Within the listing below, the lines to output run from the one containing "続きを読む (307, 1752)" through the one containing "Binoculars (231, 405)"; copy them exactly and nothing else.

Data for review section start

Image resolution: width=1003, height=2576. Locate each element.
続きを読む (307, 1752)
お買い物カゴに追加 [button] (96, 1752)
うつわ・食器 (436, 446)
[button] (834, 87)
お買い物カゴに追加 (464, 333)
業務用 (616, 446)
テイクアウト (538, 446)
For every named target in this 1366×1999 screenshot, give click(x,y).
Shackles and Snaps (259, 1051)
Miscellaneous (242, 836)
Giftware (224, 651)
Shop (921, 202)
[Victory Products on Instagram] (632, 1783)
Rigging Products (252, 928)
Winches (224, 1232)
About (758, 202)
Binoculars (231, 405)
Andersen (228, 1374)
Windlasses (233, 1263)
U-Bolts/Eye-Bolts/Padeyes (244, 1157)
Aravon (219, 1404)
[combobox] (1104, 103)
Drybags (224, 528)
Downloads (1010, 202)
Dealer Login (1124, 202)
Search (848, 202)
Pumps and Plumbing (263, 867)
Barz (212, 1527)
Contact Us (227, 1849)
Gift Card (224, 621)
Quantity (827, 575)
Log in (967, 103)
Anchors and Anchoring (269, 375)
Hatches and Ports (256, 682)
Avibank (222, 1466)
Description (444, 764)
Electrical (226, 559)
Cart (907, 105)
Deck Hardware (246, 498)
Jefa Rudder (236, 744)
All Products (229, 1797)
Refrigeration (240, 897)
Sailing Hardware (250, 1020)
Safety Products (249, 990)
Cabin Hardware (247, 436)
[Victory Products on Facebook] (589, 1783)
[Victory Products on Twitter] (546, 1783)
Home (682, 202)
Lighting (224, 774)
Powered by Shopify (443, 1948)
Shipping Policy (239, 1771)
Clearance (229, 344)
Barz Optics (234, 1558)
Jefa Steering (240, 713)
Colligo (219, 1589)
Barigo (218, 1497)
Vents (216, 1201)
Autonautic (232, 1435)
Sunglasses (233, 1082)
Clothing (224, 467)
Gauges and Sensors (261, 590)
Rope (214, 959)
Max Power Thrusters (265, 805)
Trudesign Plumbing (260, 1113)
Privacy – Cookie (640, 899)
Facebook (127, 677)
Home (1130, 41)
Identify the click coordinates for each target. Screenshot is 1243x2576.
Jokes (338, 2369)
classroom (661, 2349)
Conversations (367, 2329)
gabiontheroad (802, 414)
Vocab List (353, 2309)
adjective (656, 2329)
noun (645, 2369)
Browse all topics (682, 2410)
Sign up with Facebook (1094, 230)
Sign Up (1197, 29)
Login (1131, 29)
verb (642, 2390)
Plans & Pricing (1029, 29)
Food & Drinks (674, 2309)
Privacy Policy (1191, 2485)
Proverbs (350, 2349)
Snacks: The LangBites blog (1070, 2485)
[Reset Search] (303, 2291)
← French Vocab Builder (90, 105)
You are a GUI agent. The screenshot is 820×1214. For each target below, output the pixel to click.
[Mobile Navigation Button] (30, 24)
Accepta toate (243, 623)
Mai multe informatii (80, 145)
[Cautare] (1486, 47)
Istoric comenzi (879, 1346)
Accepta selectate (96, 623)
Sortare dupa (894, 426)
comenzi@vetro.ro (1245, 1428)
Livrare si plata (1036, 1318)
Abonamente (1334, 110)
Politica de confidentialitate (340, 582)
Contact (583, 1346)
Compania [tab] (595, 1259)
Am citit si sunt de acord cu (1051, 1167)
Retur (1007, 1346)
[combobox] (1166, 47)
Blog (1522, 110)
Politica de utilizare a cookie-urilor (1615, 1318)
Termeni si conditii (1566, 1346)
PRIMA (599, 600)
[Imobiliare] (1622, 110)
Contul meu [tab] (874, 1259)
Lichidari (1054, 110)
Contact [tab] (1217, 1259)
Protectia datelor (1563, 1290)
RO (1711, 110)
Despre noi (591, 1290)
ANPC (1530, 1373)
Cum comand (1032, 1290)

Data for review section end

## Exercise output
続きを読む (307, 1752)
お買い物カゴに追加 [button] (96, 1752)
うつわ・食器 (436, 446)
[button] (834, 87)
お買い物カゴに追加 (464, 333)
業務用 (616, 446)
テイクアウト (538, 446)
For every named target in this 1366×1999 screenshot, give click(x,y).
Shackles and Snaps (259, 1051)
Miscellaneous (242, 836)
Giftware (224, 651)
Shop (921, 202)
[Victory Products on Instagram] (632, 1783)
Rigging Products (252, 928)
Winches (224, 1232)
About (758, 202)
Binoculars (231, 405)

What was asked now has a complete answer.